**Exercise requirements**
Output begins at the line with "Switch to the Merge tab" and ends at the last line of the records below. Copy each line in that span exactly, and leave out pictures.

**Listed records**

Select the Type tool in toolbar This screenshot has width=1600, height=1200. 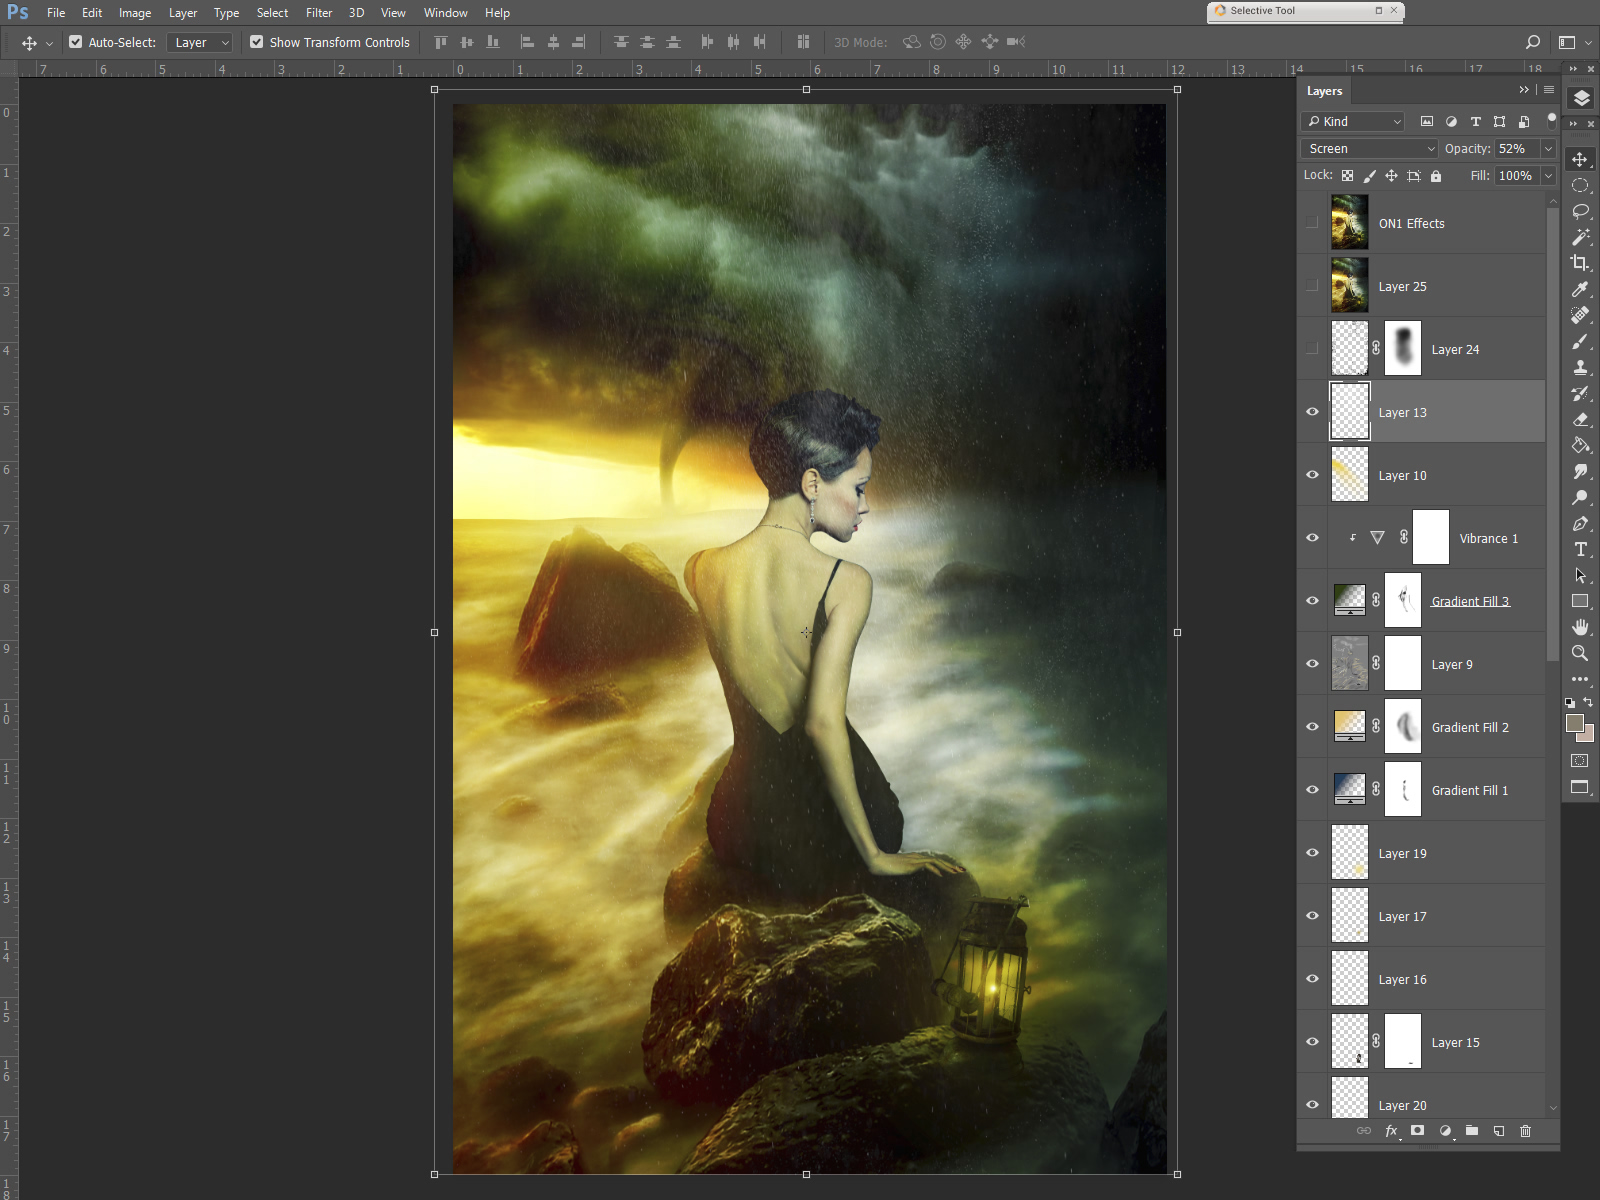1580,549

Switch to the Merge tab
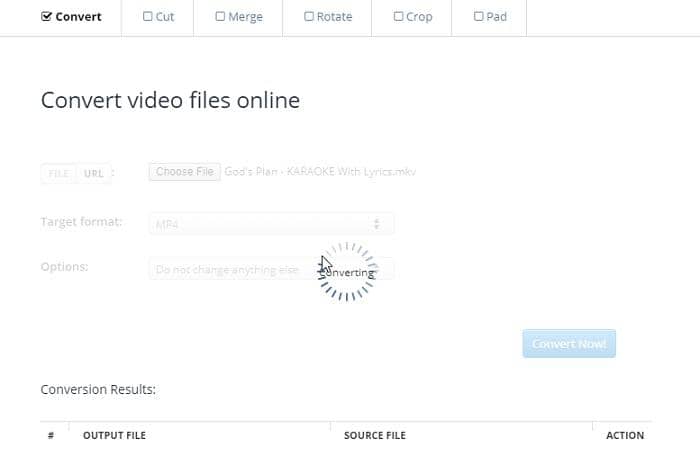click(x=239, y=17)
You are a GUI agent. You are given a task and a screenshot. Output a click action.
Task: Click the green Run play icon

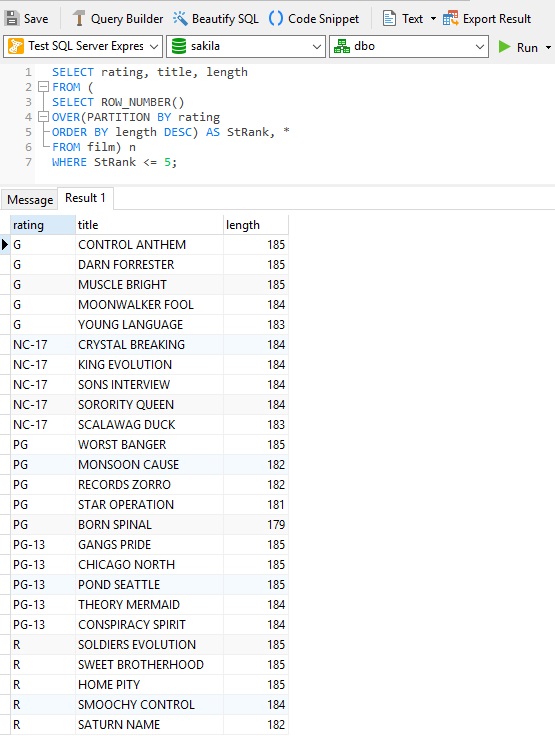[504, 46]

**Expected output**
Switch to the Merge tab
click(x=239, y=17)
You are a GUI agent. You are given a task and a screenshot. Output a click action.
Task: Click the green Run play icon

[504, 46]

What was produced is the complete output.